There's been a big controversy about that over the years, and it all boils down to how you measure these expense ratios and the time period that you look at. Some people have looked at relatively short time period, and they find expense ratios have risen, but those typically are something like five-year periods. … We looked from 1980 to the most recent data we had when writing the book in 2007, and if you look at that period and account for both expense ratios and load fees it's clear that investor expenses have gone down. They were up around a little over 2 percent in 1980, and in 2007 they were slightly over 1 percent. The SEC found similar results in the year 2000. That's measuring both load fees and expense ratios. … Similarly, there's been a very sharp decline in load fees as well. If you go back to the '60s and '70s the average load fee was about 8.5 percent, and today it's about 5 percent, so fees have gone down on average.
How has the popularity of exchange-traded funds affected price competition in the industry?
That's another indication of competition. To have competition you have to have good, close substitute products. These early studies assumed investors were locked into their mutual funds. Most funds at that time were load funds so there could be capital gains problems. Today, most people are not invested in load funds, they're invested in no-load funds. Capital gains are paid on an annual basis, and those people moving from one fund to another are most likely not to have capital gains. That's why they're moving because they're not getting the return they want on their investment. So today there's a lot of options, and that's the fundamental basis to have a good competitive market. … Since 1993 or '94, ETFs have been a close substitute for traditional mutual funds, and that sector of the market has grown phenomenally—from zero to billions and billions invested in that area. The brokerage fees that you pay can be lower than the annual fees that people pay at some mutual funds.
What are the implications of the Supreme Court's ruling in Jones v. Harris Associates?

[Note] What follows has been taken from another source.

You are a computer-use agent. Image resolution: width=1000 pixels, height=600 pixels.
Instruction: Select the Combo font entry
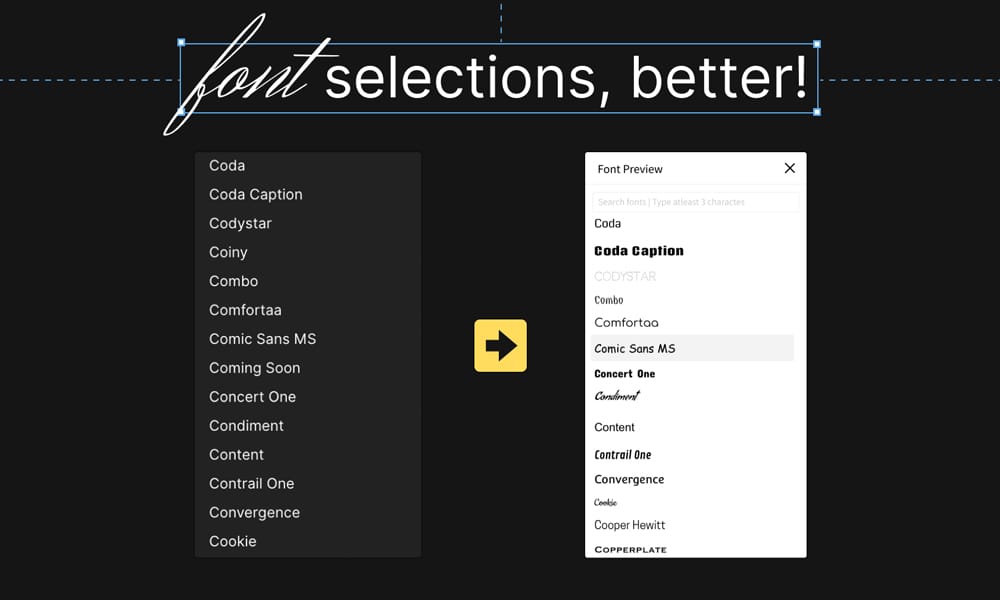tap(233, 281)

The implications of the decision for the average investor is that the decision will not have an affect on the fees that they pay one way or the other. Fees are not going to go up or down. What the Supreme Court did in that decision was to maintain the status quo. … Both the plaintiff and defendant said they were quite happy with the Gartenberg standard. It gave the Supreme Court an easy out. They didn't face the difficult question that was raised. … If there's sufficient competition then the law as currently written is subject to some question. … Gartenberg has been around for almost 30 years. Everyone's familiar with the Gartenberg decision. There's a consensus among the courts, and since neither side is really pressing [the Supreme Court] to go one way or the other [the Supreme Court is] sticking with that.
Under Gartenberg, plaintiffs have never won one of these cases. It may be a law that had good intentions, certainly to protect investors in mutual funds from being abused by investment advisers, but the actual application of the law hasn't served that purpose in terms of giving a judgement in favor of the plantiffs. The question is, "Are Gartenberg's standards so high that plantiffs can't meet those standards?" Or, is the question that the world has changed from the '60s and there's sufficient competition, so that, in fact, the fees are within the boundaries that the Gartenberg decision gave in terms of what a range of arms-lengths negotiations would come up with. That's the empirical question, and that's what our book addresses.